Segundo a proposta, enquanto o país se mantiver acima de um índice de 40 será necessário manter medidas de controlo da transmissão nos diferentes setores e uso de máscara sempre. Abaixo desse patamar, passariam a ser só usadas em espaço fechados e mais congestionados. O reforço da sequenciação genética e recolha em tempo real de informação sobre o estado vacinal de doentes internados, reinfeções e variantes associadas são outros reptos da proposta. A Ordem propõe ainda que, em vez de uma avaliação semanal no conselho de ministros em vista, passe a existir um gabinete de avaliação profissional que funcione em permanência, 24 horas por dia, sete dias por semana. “O vírus não espera uma semana por uma decisão”, resumiu Filipe Froes.

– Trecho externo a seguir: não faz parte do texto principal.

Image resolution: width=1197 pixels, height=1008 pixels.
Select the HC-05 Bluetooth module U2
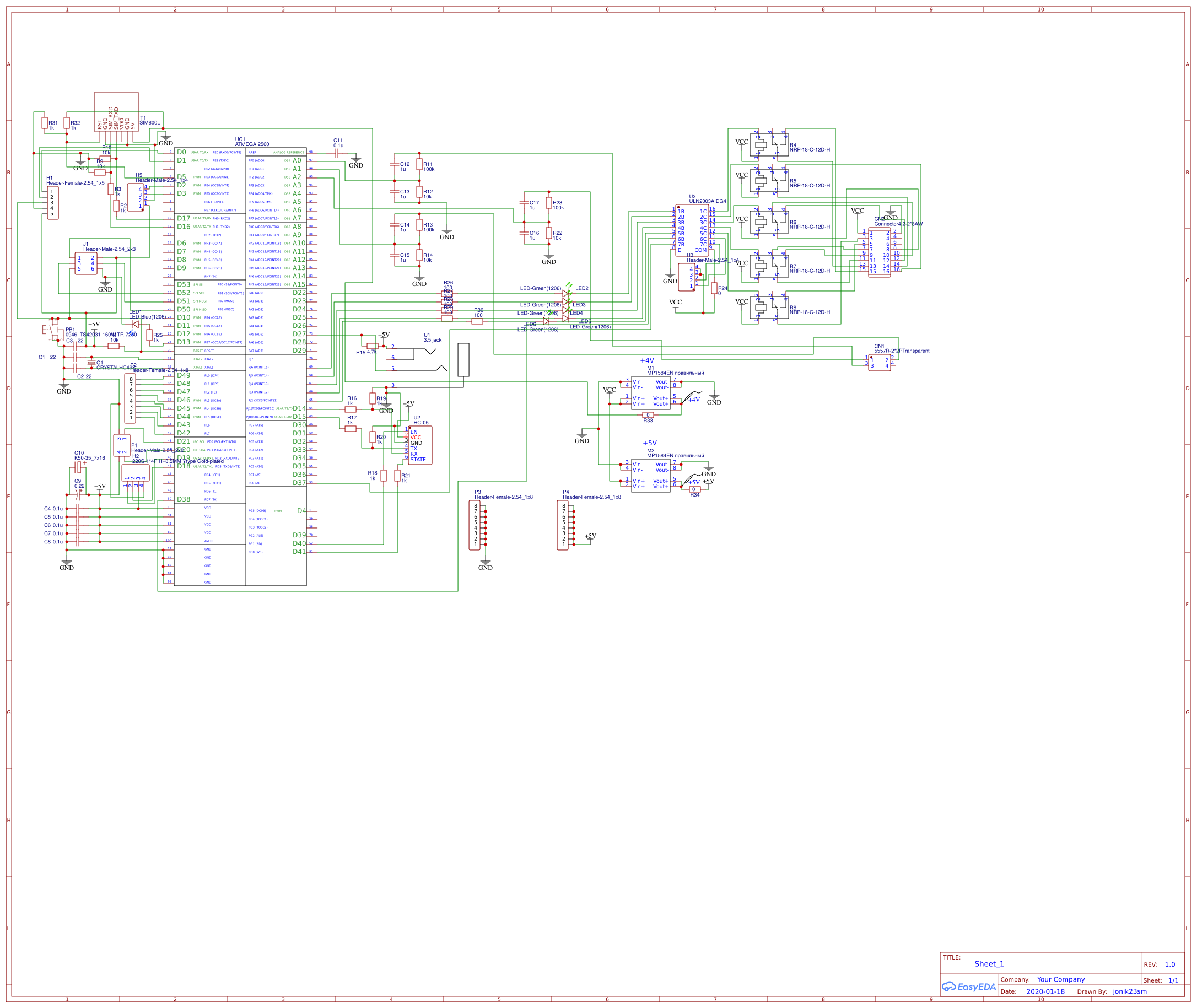(x=420, y=445)
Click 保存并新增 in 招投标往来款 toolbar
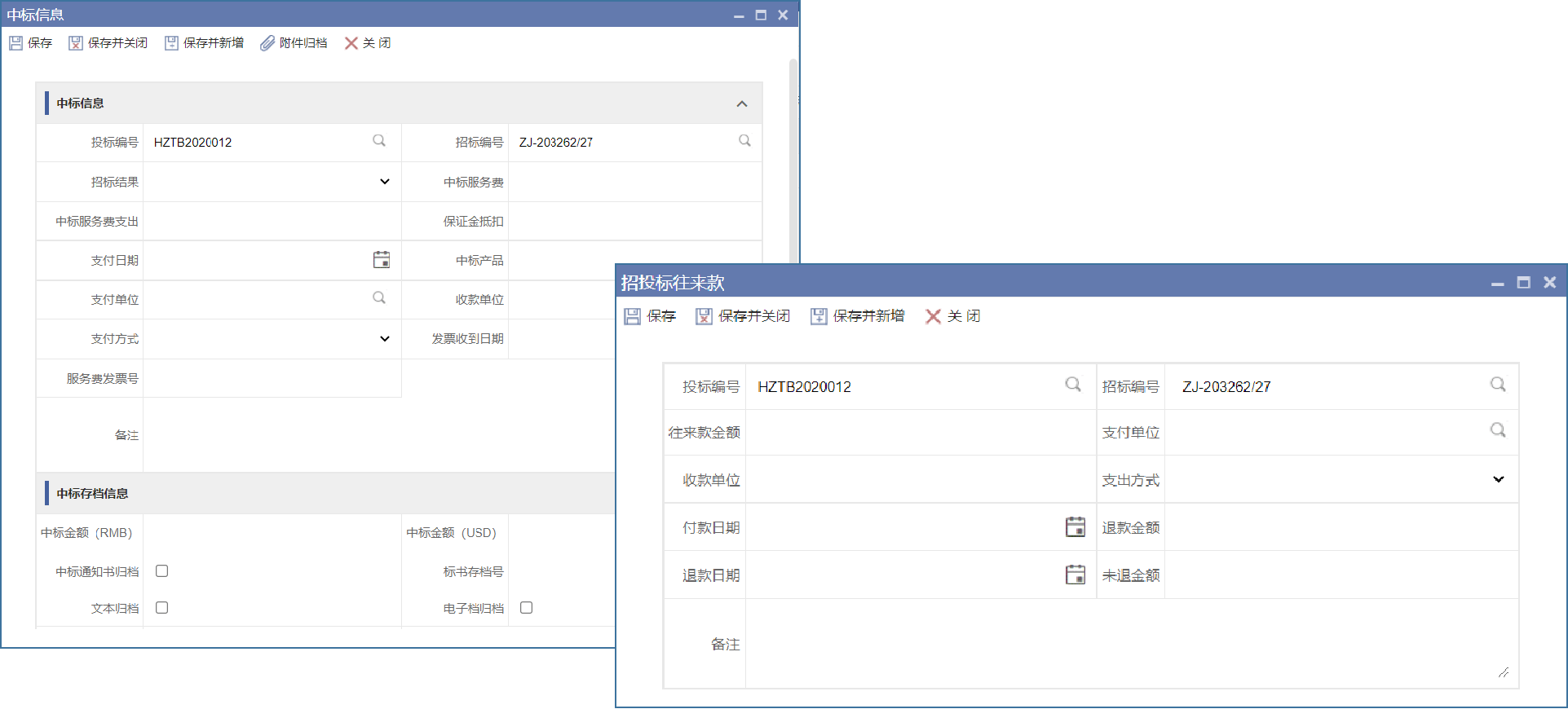The height and width of the screenshot is (709, 1568). tap(858, 316)
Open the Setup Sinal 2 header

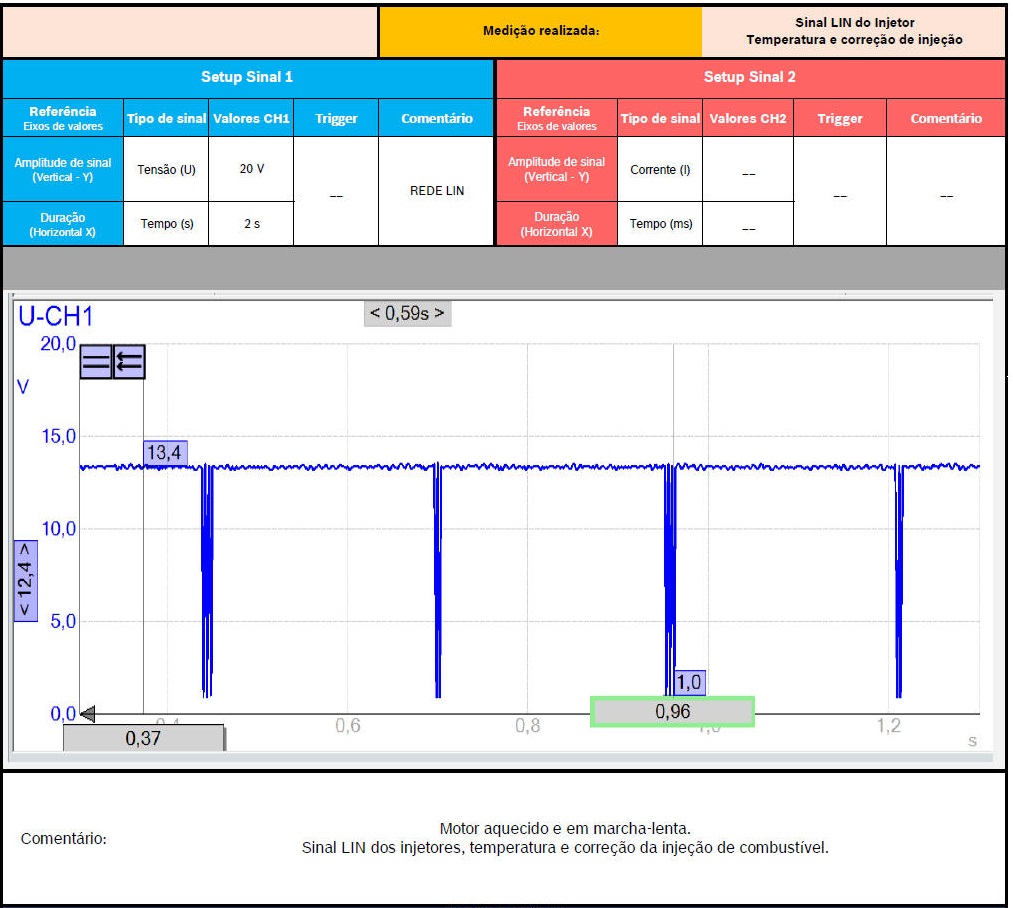(750, 77)
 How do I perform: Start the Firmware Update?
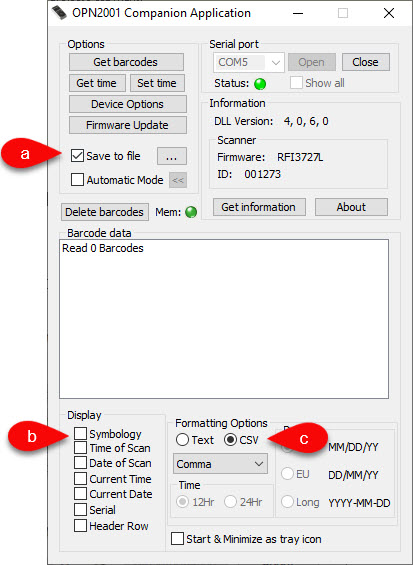point(128,125)
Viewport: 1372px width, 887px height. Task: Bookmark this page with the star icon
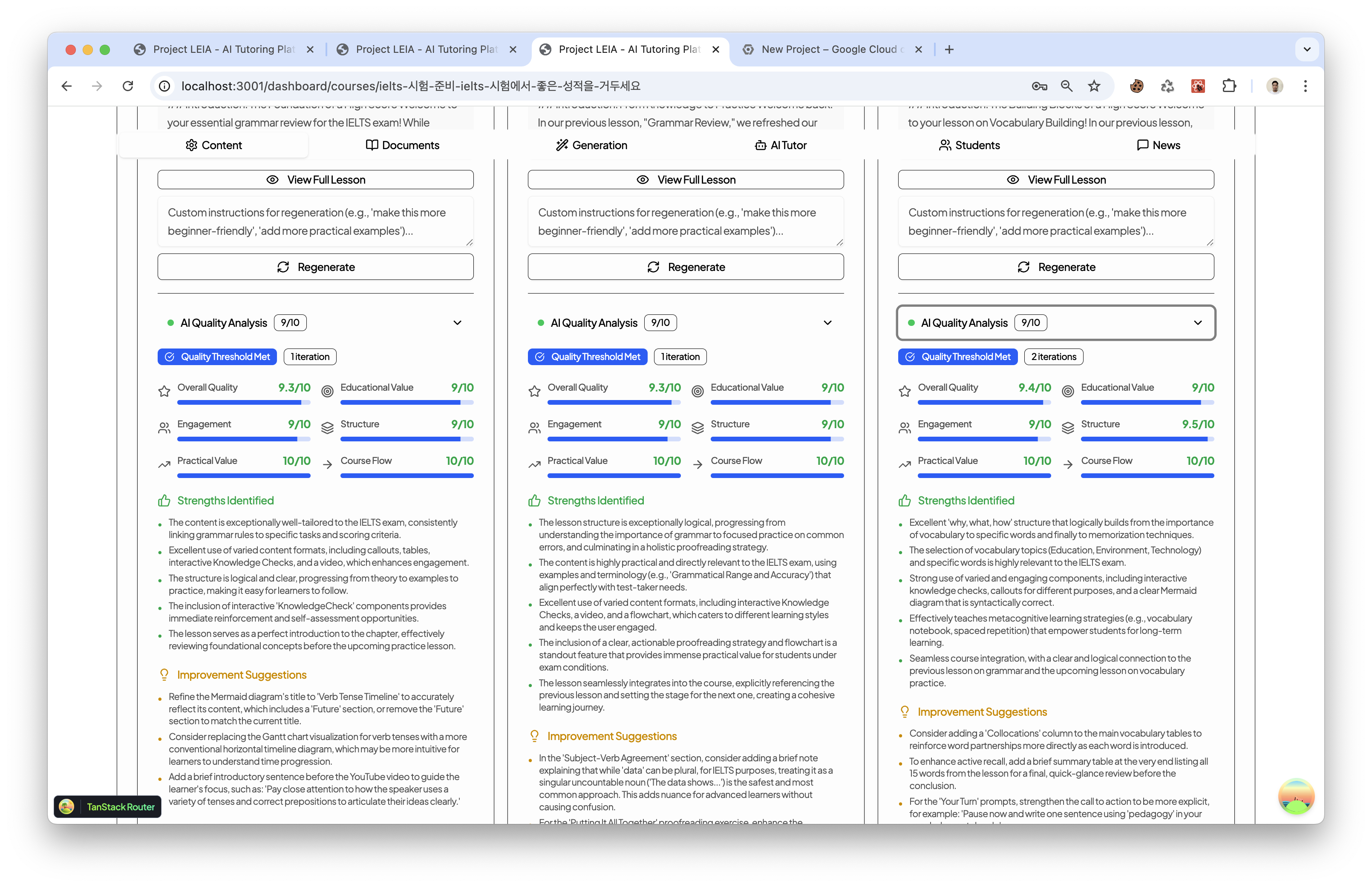coord(1094,86)
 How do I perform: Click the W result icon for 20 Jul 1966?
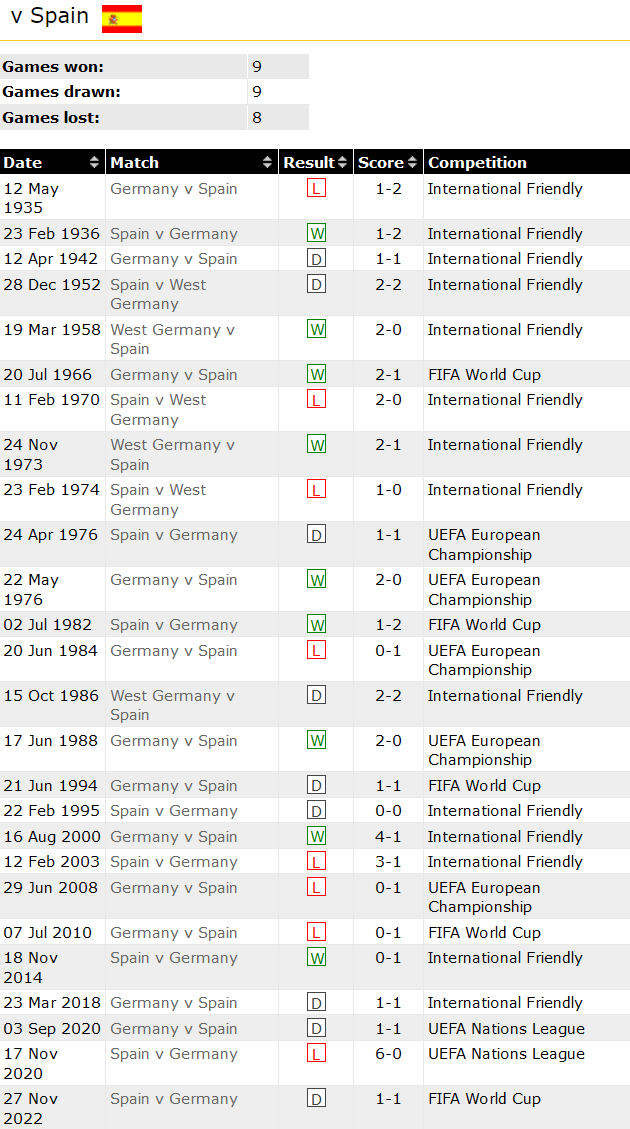point(316,375)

A proposta já seguiu para o Governo e Presidente da República. De Belém, soube o i, partiram de imediato pedidos de mais informação – desde a última reunião do Infarmed que Marcelo Rebelo de Sousa defende uma revisão das linhas vermelhas. A próxima, onde este deverá ser um dos temas, está marcada para 27 de julho. Para já, o indicador vai passar a ser publicado diariamente no site da Ordem e do IST.
Novos indicadores e linhas vermelhas
Incidência
• Em vez da incidência a 14 dias, defendem que indicador tenha em conta a média de casos a sete dias.
Letalidade
• Será avaliada em relação aos máximos registados em fevereiro. Atualmente, a taxa de letalidade é já inferior a 1% dos casos, mas perceber se novas variantes aumentam o risco é uma das preocupações.
Internamentos
• A saturação dos internamentos é avaliada com uma pontuação de 0 a 100, em que 100 são 2500 camas ocupadas por doentes covid, o limite a partir do qual é afetada a resposta a outros doentes. Em UCI, propõem baixar para 200 camas ocupadas a linha vermelha, tendo em conta que há no total 864 camas de UCI no SNS.